Your task -> Your job here is to restate every record exactly, pictures excluded.

[[ Record extracts, beginning ]]

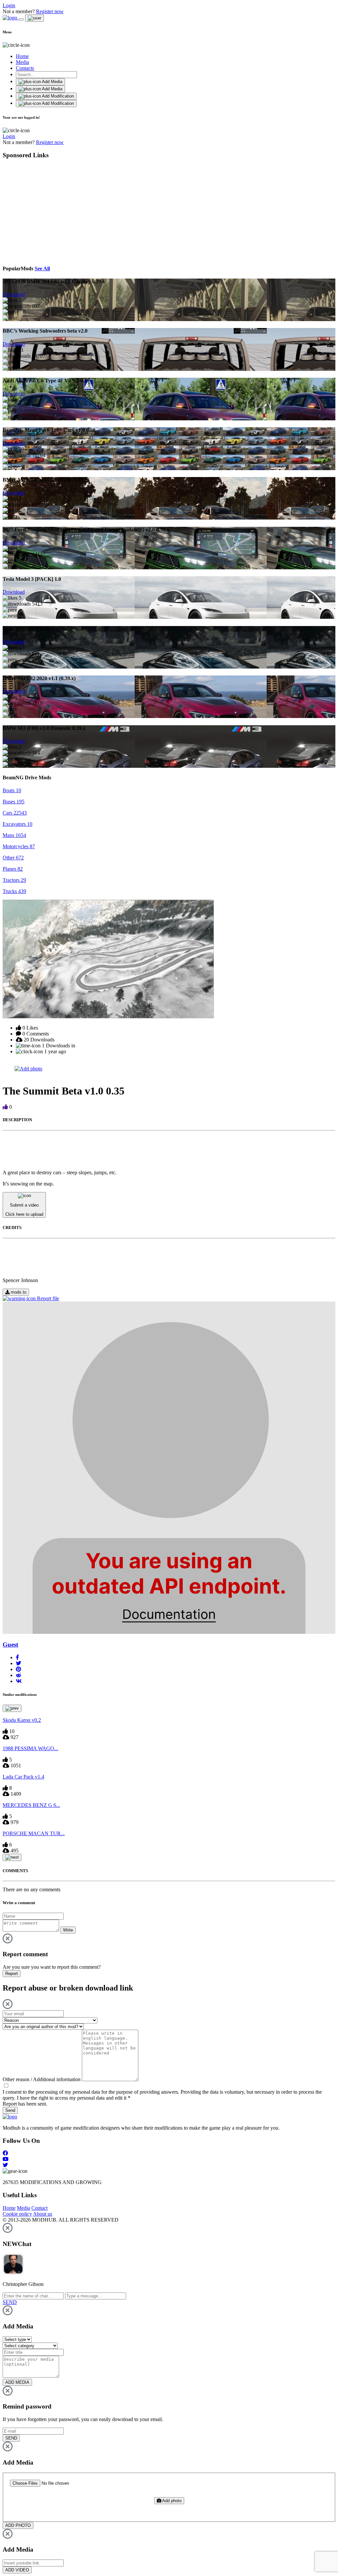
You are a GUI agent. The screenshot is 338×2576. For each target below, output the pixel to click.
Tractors (14, 880)
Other (13, 857)
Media (22, 62)
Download (14, 294)
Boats (12, 790)
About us (42, 2214)
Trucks (14, 891)
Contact (39, 2208)
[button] (17, 1657)
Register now (50, 11)
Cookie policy (17, 2214)
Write (68, 1930)
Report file (47, 1298)
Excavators (17, 824)
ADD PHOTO (18, 2525)
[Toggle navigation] (21, 19)
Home (22, 56)
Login (9, 5)
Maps (14, 835)
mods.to (18, 1292)
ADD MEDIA (17, 2382)
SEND (11, 2438)
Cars (15, 813)
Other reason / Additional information (42, 2079)
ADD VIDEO (17, 2569)
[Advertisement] (63, 211)
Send (10, 2110)
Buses (13, 801)
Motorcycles (19, 846)
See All (42, 268)
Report (11, 1973)
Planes (13, 869)
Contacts (25, 68)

[[ Record extracts, end ]]

Answer ->
You are a GUI agent. The screenshot is 338×2576. For each target below, output the pixel to click.
Tractors (14, 880)
Other (13, 857)
Media (22, 62)
Download (14, 294)
Boats (12, 790)
About us (42, 2214)
Trucks (14, 891)
Contact (39, 2208)
[button] (17, 1657)
Register now (50, 11)
Cookie policy (17, 2214)
Write (68, 1930)
Report file (47, 1298)
Excavators (17, 824)
ADD PHOTO (18, 2525)
[Toggle navigation] (21, 19)
Home (22, 56)
Login (9, 5)
Maps (14, 835)
mods.to (18, 1292)
ADD MEDIA (17, 2382)
SEND (11, 2438)
Cars (15, 813)
Other reason / Additional information (42, 2079)
ADD VIDEO (17, 2569)
[Advertisement] (63, 211)
Send (10, 2110)
Buses (13, 801)
Motorcycles (19, 846)
See All (42, 268)
Report (11, 1973)
Planes (13, 869)
Contacts (25, 68)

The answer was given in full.